Supervalu and Safeway attempted to circumvent the “usual and customary” charge and had been told that discounted drug prices are “usual and customary.” Supervalu and Safeway contended that there was ambiguity in the meaning of “usual and customary,” but this did not save the day, and they should have taken further steps to determine the correct meaning.
Knowingly
The FCA defines knowingly as “actual knowledge, deliberate ignorance, and recklessness.” “Actual knowledge” is when an individual is aware that a claim is false. In the case of “deliberate ignorance,” an individual is aware of a substantial risk that a claim is false and intentionally avoids confirming the truth or falsity of the claim. Multiple federal circuits provide jury instructions that a defendant has acted with willful ignorance or deliberate ignorance in criminal trials.

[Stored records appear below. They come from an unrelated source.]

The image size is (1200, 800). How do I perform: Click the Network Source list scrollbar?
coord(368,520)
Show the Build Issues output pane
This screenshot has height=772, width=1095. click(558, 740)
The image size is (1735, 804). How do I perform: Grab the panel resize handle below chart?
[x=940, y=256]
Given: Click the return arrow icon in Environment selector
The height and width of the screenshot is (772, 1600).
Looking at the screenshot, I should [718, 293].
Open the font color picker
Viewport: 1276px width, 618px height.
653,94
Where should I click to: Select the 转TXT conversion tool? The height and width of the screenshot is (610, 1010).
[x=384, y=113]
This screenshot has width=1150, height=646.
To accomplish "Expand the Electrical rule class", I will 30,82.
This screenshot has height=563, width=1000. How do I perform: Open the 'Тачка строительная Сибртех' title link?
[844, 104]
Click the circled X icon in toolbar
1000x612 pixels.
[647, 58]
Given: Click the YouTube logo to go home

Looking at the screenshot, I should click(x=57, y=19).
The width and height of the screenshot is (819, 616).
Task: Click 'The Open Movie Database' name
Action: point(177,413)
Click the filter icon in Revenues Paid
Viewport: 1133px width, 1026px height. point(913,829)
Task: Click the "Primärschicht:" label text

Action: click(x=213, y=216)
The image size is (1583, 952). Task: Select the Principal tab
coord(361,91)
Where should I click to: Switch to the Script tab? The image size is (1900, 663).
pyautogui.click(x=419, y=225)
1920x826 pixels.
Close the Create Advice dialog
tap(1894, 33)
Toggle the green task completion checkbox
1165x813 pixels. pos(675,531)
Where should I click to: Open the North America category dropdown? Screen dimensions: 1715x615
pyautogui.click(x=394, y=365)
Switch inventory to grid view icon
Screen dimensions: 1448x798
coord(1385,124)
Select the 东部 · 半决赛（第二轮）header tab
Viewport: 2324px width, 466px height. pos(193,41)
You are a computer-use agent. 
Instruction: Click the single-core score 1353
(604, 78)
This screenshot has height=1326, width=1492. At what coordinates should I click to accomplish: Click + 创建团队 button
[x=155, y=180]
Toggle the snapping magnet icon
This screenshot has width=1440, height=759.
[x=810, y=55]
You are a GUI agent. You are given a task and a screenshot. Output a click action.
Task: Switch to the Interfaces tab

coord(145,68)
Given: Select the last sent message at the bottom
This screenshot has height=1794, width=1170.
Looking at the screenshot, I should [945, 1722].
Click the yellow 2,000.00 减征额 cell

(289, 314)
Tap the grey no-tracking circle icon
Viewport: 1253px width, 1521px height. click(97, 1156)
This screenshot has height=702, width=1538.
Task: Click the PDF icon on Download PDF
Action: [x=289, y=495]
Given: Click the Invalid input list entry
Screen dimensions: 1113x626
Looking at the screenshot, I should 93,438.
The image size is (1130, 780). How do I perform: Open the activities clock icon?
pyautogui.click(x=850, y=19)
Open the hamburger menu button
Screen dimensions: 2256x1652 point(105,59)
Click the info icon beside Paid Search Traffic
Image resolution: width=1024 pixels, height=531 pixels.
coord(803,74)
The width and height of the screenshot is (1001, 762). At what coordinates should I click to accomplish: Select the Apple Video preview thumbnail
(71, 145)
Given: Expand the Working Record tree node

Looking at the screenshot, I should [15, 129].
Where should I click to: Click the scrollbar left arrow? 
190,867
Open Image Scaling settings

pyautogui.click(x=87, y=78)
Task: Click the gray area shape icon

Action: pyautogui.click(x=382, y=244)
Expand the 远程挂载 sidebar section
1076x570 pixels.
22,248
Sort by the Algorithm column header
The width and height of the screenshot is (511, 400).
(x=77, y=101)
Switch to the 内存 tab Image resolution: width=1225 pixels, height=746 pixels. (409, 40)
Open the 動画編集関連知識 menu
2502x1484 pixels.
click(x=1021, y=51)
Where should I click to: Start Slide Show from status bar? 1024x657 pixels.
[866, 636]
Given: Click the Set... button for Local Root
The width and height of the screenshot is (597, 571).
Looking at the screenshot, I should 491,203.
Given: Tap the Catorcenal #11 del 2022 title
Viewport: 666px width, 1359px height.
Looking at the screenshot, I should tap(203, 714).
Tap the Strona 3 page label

Consider the scenario where the court gives a deliberate ignorance instruction: a person is asked and agrees to transport a bag from one location to another without inquiring into what the bag contains. “Reckless disregard” involves acknowledging a substantial and unjustifiable risk that a claim is false but choosing to submit the claim anyway. Scienter can be established by showing that Supervalu or Safeway “(1) actually knew that their reported prices were not their “usual and customary” prices when they reported those prices, (2) were aware of a substantial risk that their higher, retail prices were not their “usual and customary” prices and intentionally avoided learning whether their reports were accurate, or (3) were aware of such a substantial and unjustifiable risk but submitted the claims anyway.”
The ruling did not broaden the scope or application of the FCA. The Court provided future relators with a sharper definition of the knowledge element required to establish a viable qui tam. An opportunity exists here for compliance professionals to educate their organization on what knowledge of a false claim is and how to avoid submitting false claims. Compliance professionals in organizations that have federal contracts for goods or services should have a leading part in these decisions. If needed, they should be ready to hit the brakes on submitting claims if there are questions as to the propriety of the claims.